Got Thickness, Slant, and Width data by scraping website. Put sliders in Google Font App.

To scrape the contents of the website I first got all the elements with attribute ‘gf-font-style’ using this code.

The value of the attribute was a string which contained the font family, weight and style information. I parsed the string to extract these as three separate variables. This function helped for parsing the string also.

I then built up a list of functions which I could put in the console, and it would extract the weight, family and style of all the fonts on the page. I did this on each page for all the thicknesses, widths, and slants, and so I have all this data saved in arrays.

I built sliders in the extension to filter the data by thickness, width and slant using this new data.

Details page fully working, and trying some web scraping

The details page is fully working. App reloads to details view if that was the last view before the popup closes. To do this I had to move more states to the applicationState object, since this is the object that is sent to the content page, and so the showDetails value is stored in it now, so the content page can update the popup on that.

Have hidden overflow of the detail variants text. So before it was moving to a new line if it couldnt fit. I resolved this by adding the following CSS:

  • text-overflow: ellipsis;
  • white-space: nowrap;
  • overflow: hidden;

The nowrap stops it moving to a new line, and the overflow:hidden hides any text tht goes over the div. Ideally I want any text that overflow to be truncated with a … , which is what the text-overflow:ellipsis is supposed to do, but for some reason that is not working. So I have just left it for now. The nowrap was an important enough find and will do for now.

Am now loading full set of Roboto fonts on load, because they are needed by material UI. When switching to the detail page, I noticed some text in the apply div was going bolder and causing a flash of unstyled fonts. This only happened in the Roboto detail, so bascially when the Roboto variants were donwloaded, the buttons and other icons were updating too. So have preloaded the full set of Roboto weights now, so these load correctly on start. Material UI didnt specify which weights were needed, as long as nowhere I could see, so I have just included them all now. Makes a much smoother transtion between the detail and main view, since the applyDiv, which is shared in both views, no longer reloads, so it looks a lot cleaner. 

Cleaned up the code more, and removed functions am not using. Moved the Google Filter Data (categories, varitans, languages, e.t.c.) to a separate file and am importing them on load, so the App.js looks cleaner.

Have pushed this new version to the store.

Will now work on scraping the Google Fonts page to get updated filters sets for weights, width and slant, and also to get the font pairs.

Things remaining to do on the UI is get the ellisis working on the font overlflow.

How the require method loads modules in Node.

Spent a while trying to crawl the google fonts page. It is actually not that simple because the fonts on the page are rendered using javascript, so if we donwload and then crawl the page, the fonts wont be included in the page source.

I tried this initially using requestJs, but this only gets the page source so it wasnt working.
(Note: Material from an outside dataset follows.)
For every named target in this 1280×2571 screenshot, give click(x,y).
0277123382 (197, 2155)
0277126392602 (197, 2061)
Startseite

I also tried using a headless browser, phantomJs, to render the page, however the Google Fonts page blocks the headless browsers as it realises it is not a real browser. I also tried a python scrpaer, pyQt4, but the tutorial seemed outdated and i couldnt get it to work.

What make it touch also is the fonts only load on scroll. And the google font page will only ever have upto 20 font tiles in the DOM at any one time. It removes and adds the font tags from the DOM as your scroll. However the <style> tags for the different fonts remain.

I was testing at the end ways to extract the fonts from the page using the inspect console. Will try more on this tomorrow.